**** Raw data ****

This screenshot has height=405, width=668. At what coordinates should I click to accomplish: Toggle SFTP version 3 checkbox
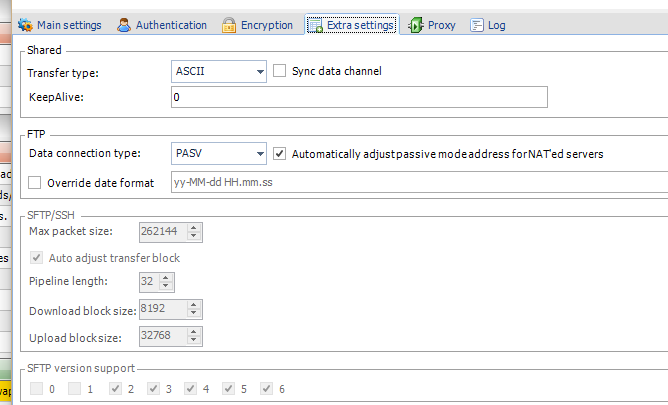[x=153, y=389]
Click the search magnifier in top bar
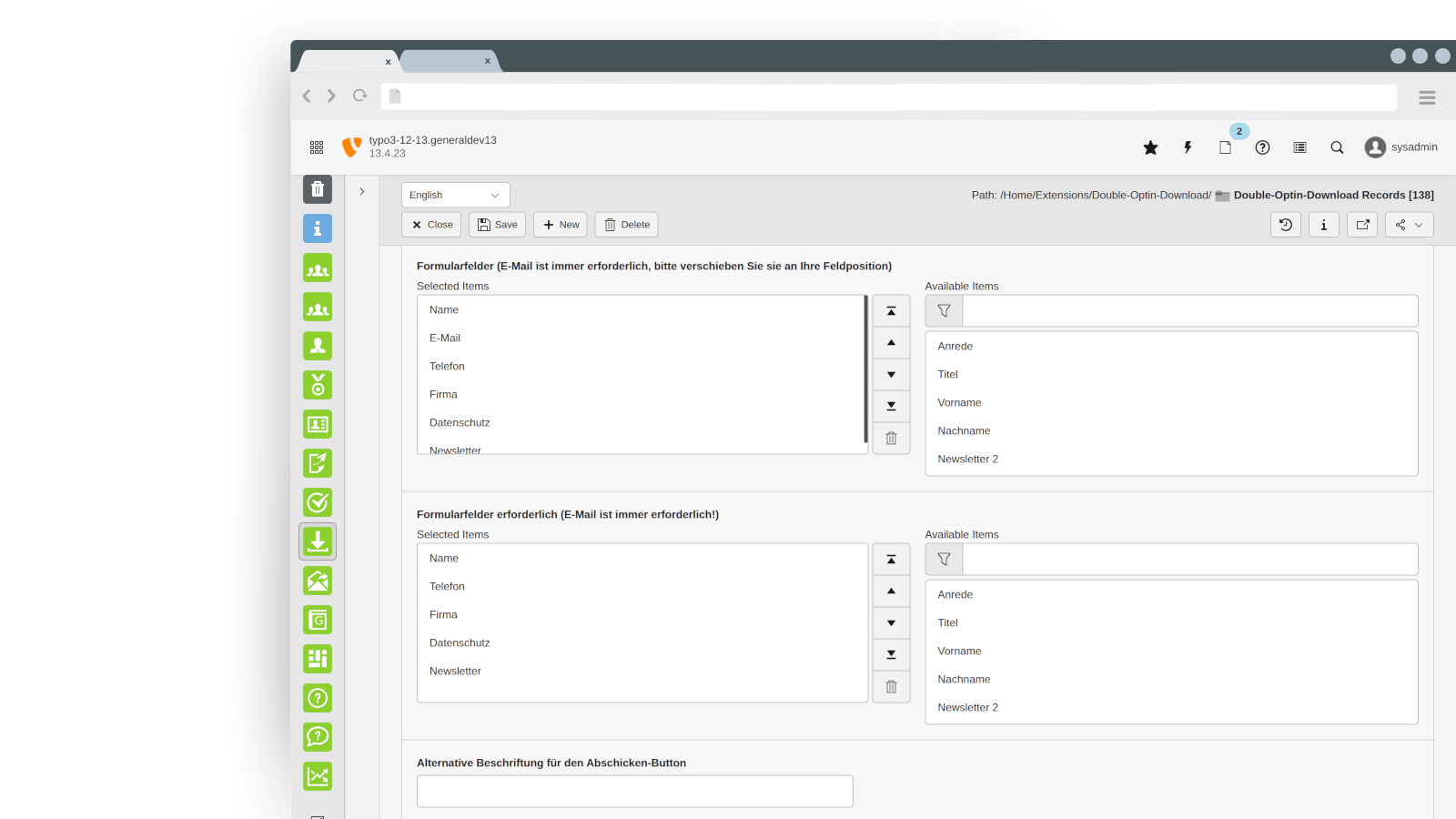This screenshot has height=819, width=1456. point(1337,147)
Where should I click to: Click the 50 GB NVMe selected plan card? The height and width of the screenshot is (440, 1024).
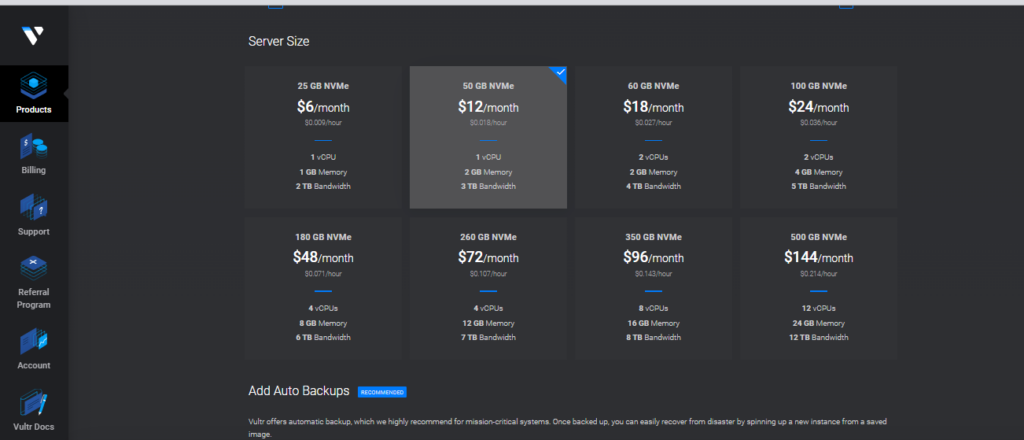(x=488, y=138)
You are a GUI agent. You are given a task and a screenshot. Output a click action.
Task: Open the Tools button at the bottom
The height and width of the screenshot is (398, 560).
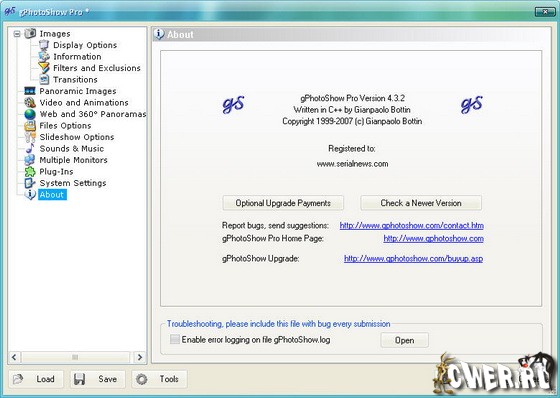coord(159,379)
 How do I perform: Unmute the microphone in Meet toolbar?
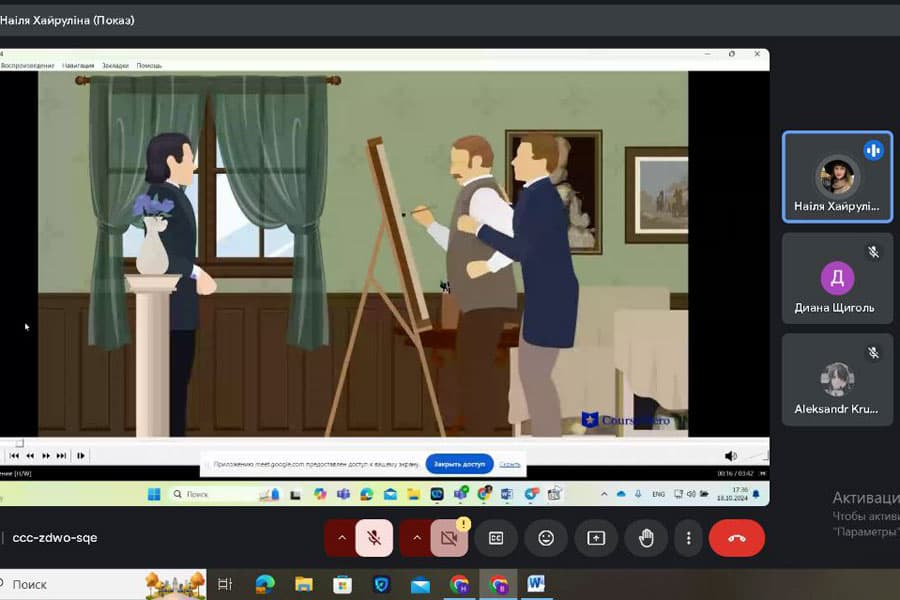(374, 538)
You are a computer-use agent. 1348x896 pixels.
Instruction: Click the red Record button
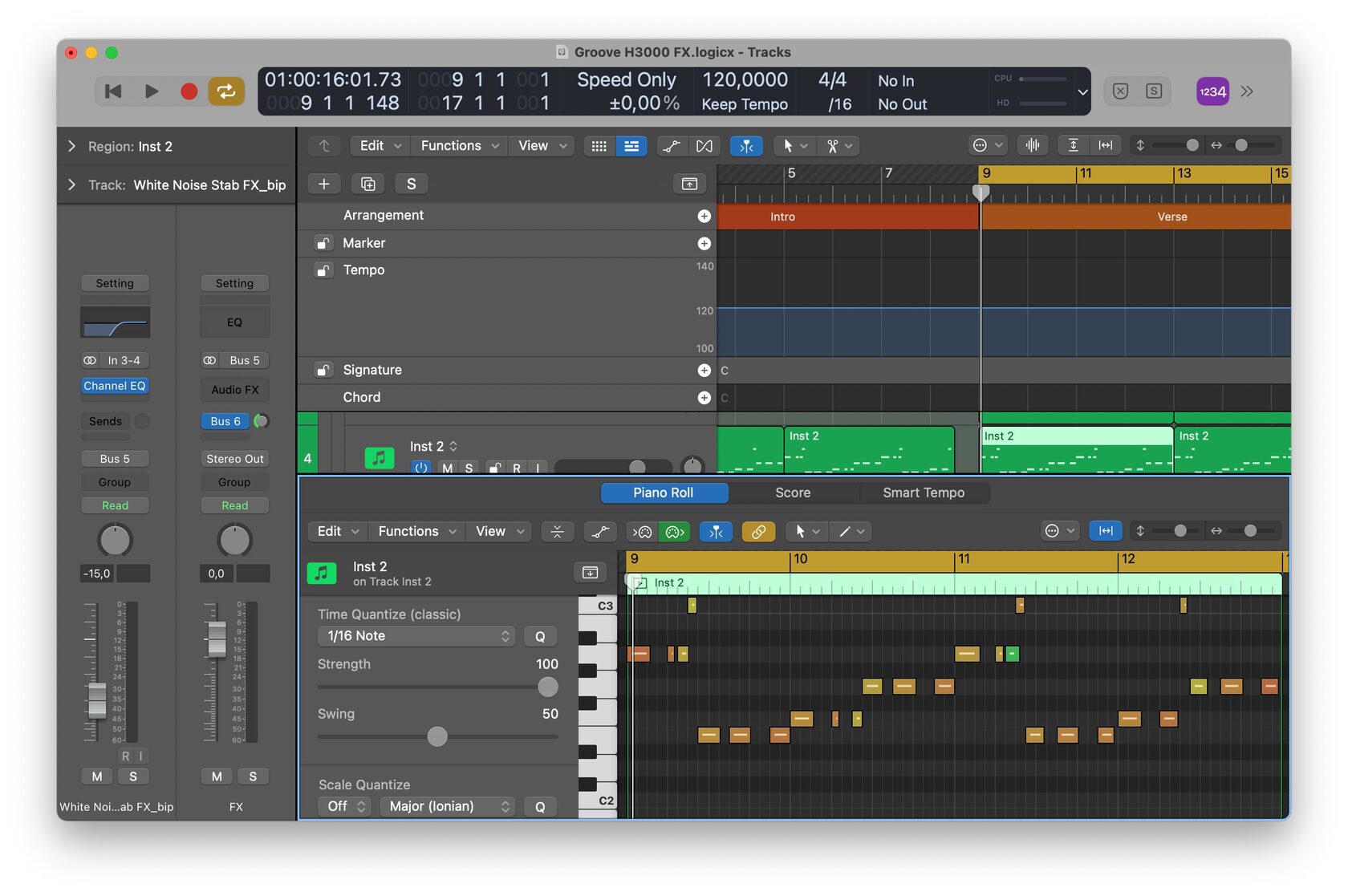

****

Your goal -> Scan the entries above for the string "button" and copy each line containing it.

The completed task ->
Task: Open the Tools button at the bottom
Instruction: Click the red Record button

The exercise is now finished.